How the Ukrainians stopped the Russian advance by flooding a village; see BEFORE and AFTER satellite images | Ukraine and Russia

A small village north of Kiev braved the advance of Russian troops. Residents abandoned their homes and opened the floodgates of a dam that flooded the region.

Satellite images show the village of Demydiv, located 46 km north of Kiev, before and after the intentional flooding.

The first record by the American company Maxar Technologies, which specializes in satellites, shows that on February 28, four days after the Russian invasion, the Demydiv area was still dry.

New images released by the company, on March 22, show that the village was “islanded” and roads and bridges in the region were submerged.

Image shows area in northern Kiev before flooding — Photo Courtesy Satellite image ©2022 Maxar Technologies

Registration of March 22, 2022

Image shows area in northern Kiev after flooding — Photo Courtesy Satellite image ©2022 Maxar Technologies

On March 19, records on social media showed several images of this small underwater village of about 2,400 inhabitants.

At the time, the deputy mayor of Kiev Oblast – as the entire region of the Ukrainian capital is called -, Konstantin Usov, even accused the Russians of breaking the dam.

“In the Kiev region, invaders destroyed a dam that protected villages from flooding,” Usov wrote on March 19 on his Telegram channel.

“As a result, the village of Demydiv and the shores of the Kiev Sea are almost completely underwater and several other locations are threatened.”

Russia denies targeting civilian infrastructure.

Photo of April 18, 2020 of the village of Demydiv — Photo: Playback/Twitter/Kyrylo Loukerenko

BEFORE and AFTER flooding in northern Kiev — Photo: Courtesy Satellite image ©2022 Maxar Technologies

Despite the official Ukrainian speech accusing the Russians of the floods in northern Kiev, war analysts pointed out, as early as March, that the measure could be part of the defense strategy.

In a report, the Business Insider portal highlighted that the Demydiv flood could have been caused to block the advance of Russian troops advancing towards the capital Kiev.

“It is unclear what caused the floods, but this could be a strategic move by Ukraine,” the publication wrote on March 23.

Analysts interviewed by the American newspaper “The Washington Post” also agreed with the hypothesis of a war strategy, which they called “hydraulic warfare”, to stop the Russian advance.

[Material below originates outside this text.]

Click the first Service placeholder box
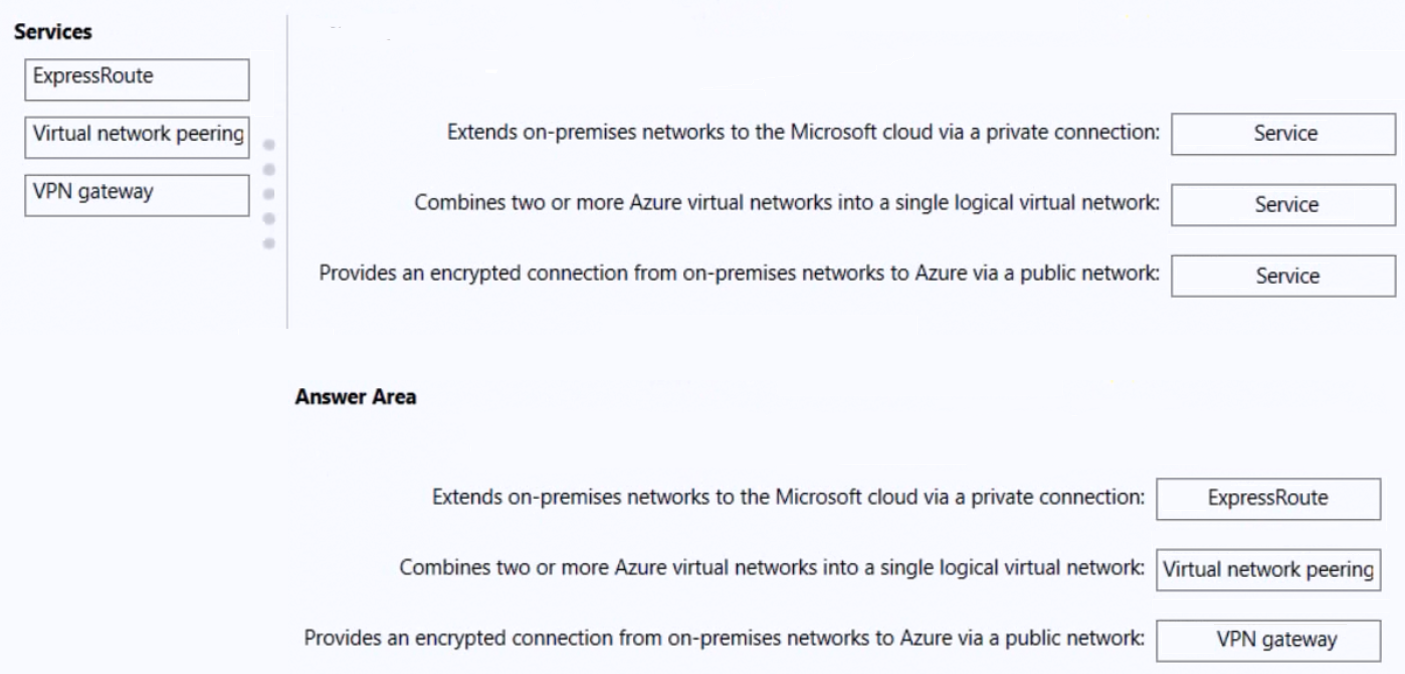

Registration of February 28, 2022

Image shows area in northern Kiev before flooding — Photo Courtesy Satellite image ©2022 Maxar Technologies

Registration of March 22, 2022

Image shows area in northern Kiev after flooding — Photo Courtesy Satellite image ©2022 Maxar Technologies

A report this week in the American newspaper “The New York Times” confirmed the hypothesis raised by analysts just last month: the flood was caused by the Ukrainians themselves.

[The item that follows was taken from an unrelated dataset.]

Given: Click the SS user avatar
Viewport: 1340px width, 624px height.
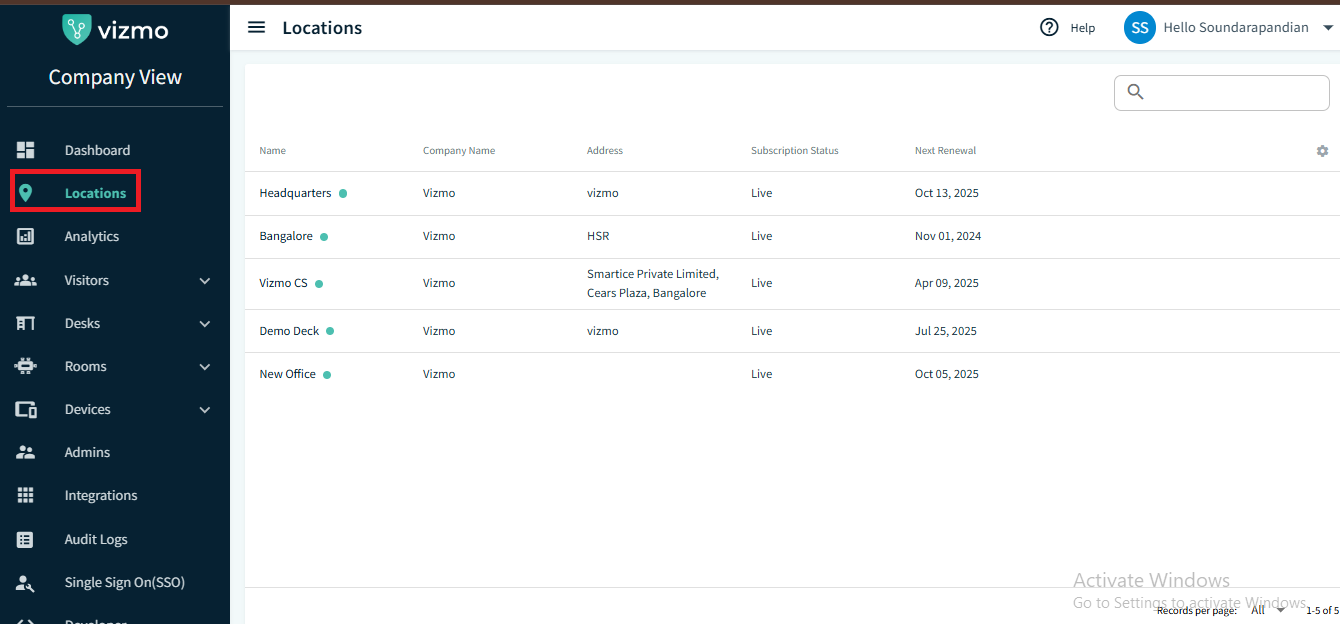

with reporters in locothe publication interviewed residents who return to their homes and try to recover what was lost under the water.

The feeling, say the reporters, is one of victory. By creating a quagmire along the way, the Ukrainians thwarted a Russian tank attack on Kiev, giving Ukraine more time to prepare defenses.

“We saved Kiev!” pensioner Antonina Kostuchenko told American journalists.